Menjelang KTT, keputusan besar terbaru blok itu adalah menangguhkan Burkina Faso setelah tentara pemberontak menggulingkan Presiden yang terpilih secara demokratis Roch Marc Christian Kabore, yang dikudeta karena dianggap tidak mampu membendung kekerasan ekstremis Islam.

Keputusan itu muncul setelah blok regional Afrika Barat ECOWAS menangguhkan keanggotaan Burkina Faso.

Gelombang kudeta baru di Afrika Barat dimulai pada 2020 di Mali, diikuti oleh Guinea pada tahun berikutnya, dan Burkina Faso akhir Januari.

Hanya seminggu kemudian, orang-orang bersenjata mencoba namun gagal menggulingkan Presiden Guinea-Bissau.

Di tempat lain, terjadi konflik mematikan mulai dari Mozambik hingga Ethiopia.

International Crisis Group mengatakan, Uni Afrika tahun ini harus memprioritaskan upaya mengamankan gencatan senjata di Ethiopia, mendukung dialog di Sahel, dan mereformasi Misi Uni Afrika di Somalia.

“Ini merupakan tahun yang penuh gejolak bagi Afrika, puluhan ribu tewas dalam perang di Tanduk Afrika, negara-negara jatuh kembali di bawah kekuasaan militer, kepayahan menjalani transisi, dan militansi Islam,” kata ICG menjelang KTT.

“Lembaga (Uni Afrika) harus mampu mengatasi masalah ini, serta ancaman keamanan terkait perubahan iklim.”

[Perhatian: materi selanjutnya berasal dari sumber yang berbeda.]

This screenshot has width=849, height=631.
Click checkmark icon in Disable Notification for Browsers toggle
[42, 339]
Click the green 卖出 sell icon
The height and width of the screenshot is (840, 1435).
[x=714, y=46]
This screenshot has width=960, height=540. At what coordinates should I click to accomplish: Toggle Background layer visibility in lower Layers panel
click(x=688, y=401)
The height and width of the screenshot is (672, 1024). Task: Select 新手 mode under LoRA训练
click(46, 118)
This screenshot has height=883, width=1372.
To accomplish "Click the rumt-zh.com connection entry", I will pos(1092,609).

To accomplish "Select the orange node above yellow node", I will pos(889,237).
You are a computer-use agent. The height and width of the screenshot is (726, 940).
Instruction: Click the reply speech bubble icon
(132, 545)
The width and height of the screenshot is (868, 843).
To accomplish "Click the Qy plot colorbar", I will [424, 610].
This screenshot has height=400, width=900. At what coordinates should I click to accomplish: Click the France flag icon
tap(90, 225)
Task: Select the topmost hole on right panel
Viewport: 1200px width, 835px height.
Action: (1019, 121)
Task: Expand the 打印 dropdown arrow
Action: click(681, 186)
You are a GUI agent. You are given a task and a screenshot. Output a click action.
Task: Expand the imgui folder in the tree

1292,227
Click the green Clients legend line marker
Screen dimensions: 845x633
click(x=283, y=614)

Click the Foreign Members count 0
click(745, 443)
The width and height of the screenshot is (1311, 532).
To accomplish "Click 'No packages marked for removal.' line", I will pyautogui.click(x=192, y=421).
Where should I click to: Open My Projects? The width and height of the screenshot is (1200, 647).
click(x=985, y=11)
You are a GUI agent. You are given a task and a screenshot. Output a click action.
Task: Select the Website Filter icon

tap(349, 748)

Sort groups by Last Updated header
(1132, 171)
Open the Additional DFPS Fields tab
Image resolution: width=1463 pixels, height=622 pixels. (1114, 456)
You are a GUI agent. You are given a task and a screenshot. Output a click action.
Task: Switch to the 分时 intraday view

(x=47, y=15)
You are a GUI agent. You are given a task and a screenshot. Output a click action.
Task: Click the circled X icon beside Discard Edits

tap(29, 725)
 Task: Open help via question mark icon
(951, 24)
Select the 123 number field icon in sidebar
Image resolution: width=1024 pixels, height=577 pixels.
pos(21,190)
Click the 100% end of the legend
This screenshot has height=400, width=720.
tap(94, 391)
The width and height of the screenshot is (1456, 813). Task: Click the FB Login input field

Human Rights Watch mendesak Presiden Macky Sall dari Senegal untuk fokus pada perlindungan sipil, keadilan, dan akuntabilitas saat ia menjabat sebagai Presiden Uni Afrika.

“Terlepas dari tantangannya, Sall memiliki kesempatan untuk menunjukkan kepemimpinan dan komitmen Uni Afrika terhadap prinsip-prinsip pendiriannya, dengan mengambil sikap berani dan tanpa kompromi terhadap pelanggaran yang disponsori negara, menanggapi seruan para korban untuk perlindungan dan keadilan, dan mendesak untuk hubungan multilateral yang setara dan adil," kata Carine Kaneza Nantulya, direktur advokasi Afrika di Human Rights Watch, dalam sebuah pernyataan.

KTT Uni Afrika harus memprioritaskan penanganan pelanggaran yang merajalela dalam konflik di Ethiopia antara pejuang yang setia kepada Front Pembebasan Rakyat Tigray dan pemerintah federal Ethiopia dan sekutunya, termasuk Eritrea, kata kelompok hak asasi itu.